■ WORK ORDER: Everything in the entries below except the pictures must be returned exactly.

○ ○ ○ ○

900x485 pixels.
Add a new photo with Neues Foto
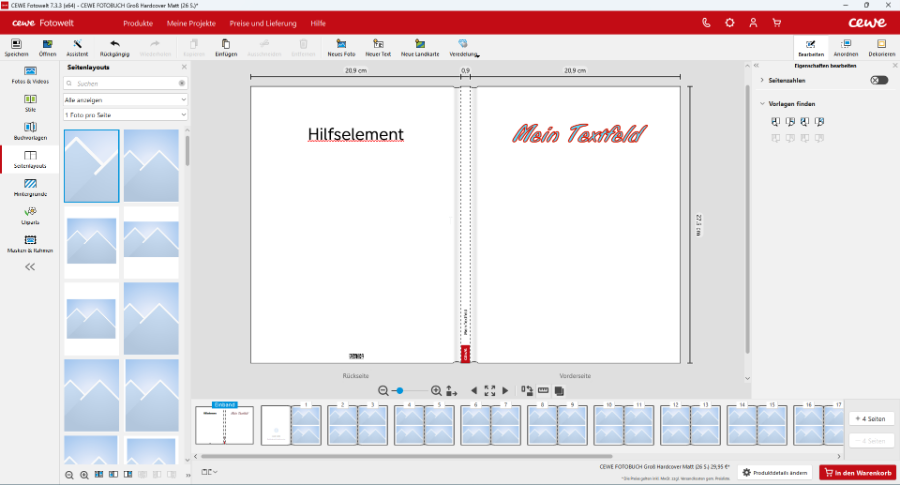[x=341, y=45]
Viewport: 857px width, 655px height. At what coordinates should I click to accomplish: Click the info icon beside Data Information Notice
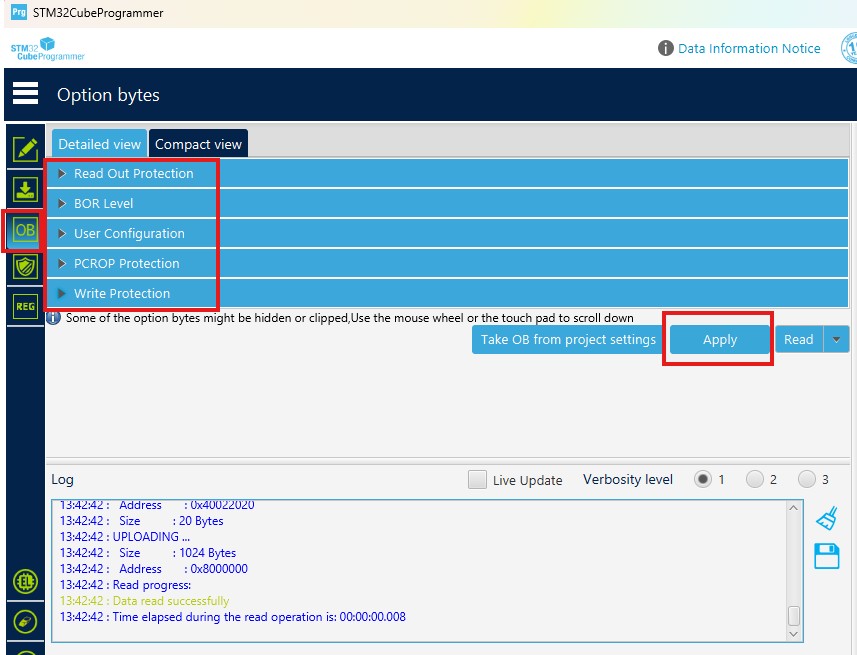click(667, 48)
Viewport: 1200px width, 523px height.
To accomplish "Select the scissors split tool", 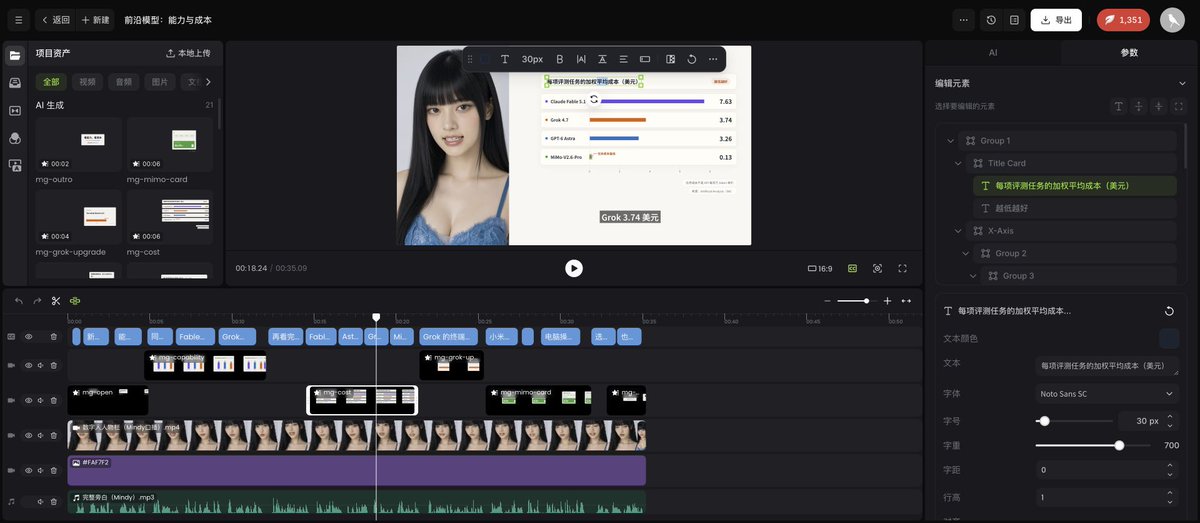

○ ○ ○ ○

■ RESPONSE BOX:
900x485 pixels.
Add a new photo with Neues Foto
[x=341, y=45]
Viewport: 857px width, 655px height. At what coordinates should I click to accomplish: Click the info icon beside Data Information Notice
click(667, 48)
Viewport: 1200px width, 523px height.
To accomplish "Select the scissors split tool", 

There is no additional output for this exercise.